Bir zaman, Kur'ân'ın mu'cizelerini ararken, Risale-i Nur'da, hususan İşarâtü'l-İ'câz tefsir-i Nurîde ve Rumuz-u Semaniye'de beyanları gibi, Sûre-i Fethin âhirindeki âyette dört beş mu'cize ve ihbar-ı gaybîyi, hattâ اَلْيَوْمَ نُنَجِّيكَ بِبَدَنِكَ [1] cümlesinde bir tarihî mu'cizeyi, hattâ çok kelimelerinde müteaddit i'caz lem'alarını ve bazı harflerinde mu'cizâne nükteleri bulduğum bir zamanda, namazda Fâtihayı okurken نَعْبُدُ ..نَسْتَعِينُ [2] deki ن un bir mu'cizesini bana bildirmek için bir sual kalbime geldi:
Neden اَعْبُدُ ..اَسْتَعِينُ yani, "Ben ibadet ve istiâne ederim" denilmedi, nun-u mütekellim-i maalgayr ile, yani, "Biz sana ibadet ve istiâne ederiz" demiş?
Birden, o ن kapısıyla bir seyahat-ı hayaliye meydanı açıldı; namazdaki cemaatın azîm sırrını ve büyük menfaatini ve bu tek harf bir mu'cize olduğunu şuhud derecesinde bildim ve gördüm. Şöyle ki:
Ben, o zaman İstanbul'da Bayezid Camiinde namaz kılarken, اِيَّاكَ نَعْبُدُ وَاِيَّاكَ نَسْتَعِينُ [3] dedim.
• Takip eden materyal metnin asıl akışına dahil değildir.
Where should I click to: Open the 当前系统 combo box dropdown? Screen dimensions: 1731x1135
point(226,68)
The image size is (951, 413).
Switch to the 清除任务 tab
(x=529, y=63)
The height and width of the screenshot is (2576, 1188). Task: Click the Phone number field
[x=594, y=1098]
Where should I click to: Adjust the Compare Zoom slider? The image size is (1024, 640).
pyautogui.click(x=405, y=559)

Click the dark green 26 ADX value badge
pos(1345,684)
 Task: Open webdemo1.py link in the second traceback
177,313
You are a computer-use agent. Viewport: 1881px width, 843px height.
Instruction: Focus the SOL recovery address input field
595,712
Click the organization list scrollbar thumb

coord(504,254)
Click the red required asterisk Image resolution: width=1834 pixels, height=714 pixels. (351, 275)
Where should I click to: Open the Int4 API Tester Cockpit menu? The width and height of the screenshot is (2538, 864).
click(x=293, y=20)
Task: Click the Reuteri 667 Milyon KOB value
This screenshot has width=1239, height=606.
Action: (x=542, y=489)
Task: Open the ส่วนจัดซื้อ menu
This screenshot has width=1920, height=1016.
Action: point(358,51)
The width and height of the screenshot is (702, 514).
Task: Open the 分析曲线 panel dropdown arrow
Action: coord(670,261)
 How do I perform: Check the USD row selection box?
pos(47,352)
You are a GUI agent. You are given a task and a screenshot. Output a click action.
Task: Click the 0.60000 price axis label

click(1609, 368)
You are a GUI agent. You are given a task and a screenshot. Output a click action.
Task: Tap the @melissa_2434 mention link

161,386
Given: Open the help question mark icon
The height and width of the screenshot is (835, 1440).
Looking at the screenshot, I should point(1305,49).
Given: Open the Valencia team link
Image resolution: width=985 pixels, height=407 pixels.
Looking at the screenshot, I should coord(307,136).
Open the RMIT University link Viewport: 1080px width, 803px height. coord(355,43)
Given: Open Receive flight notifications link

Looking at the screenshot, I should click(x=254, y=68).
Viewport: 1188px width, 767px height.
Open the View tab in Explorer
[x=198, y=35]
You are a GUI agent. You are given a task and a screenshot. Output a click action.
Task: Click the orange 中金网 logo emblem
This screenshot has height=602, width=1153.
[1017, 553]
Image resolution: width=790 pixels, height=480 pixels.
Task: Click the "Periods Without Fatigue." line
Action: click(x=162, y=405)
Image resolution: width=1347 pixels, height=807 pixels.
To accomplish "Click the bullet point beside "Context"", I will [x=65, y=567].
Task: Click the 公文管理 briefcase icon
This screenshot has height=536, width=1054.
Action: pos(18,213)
Baktım, o camideki cemaat, benim gibi diyerek bu dâvâma ve اِهْدِنَا [4] daki duama tamamen iştirak edip tasdik ettikleri zamanda, bir perde daha açıldı. Gördüm ki, İstanbul'un bütün mescidleri büyük bir Bayezid hükmüne geçtiler. Aynen benim gibi اِيَّاكَ نَعْبُدُ وَاِيَّاكَ نَسْتَعِينُ deyip benim dâvâlarıma ve dualarıma imza basıyorlar, âmin diyorlar. Ve bana bir nevi şefaatçi suretini almaları içinde, hayalime bir perde daha açıldı.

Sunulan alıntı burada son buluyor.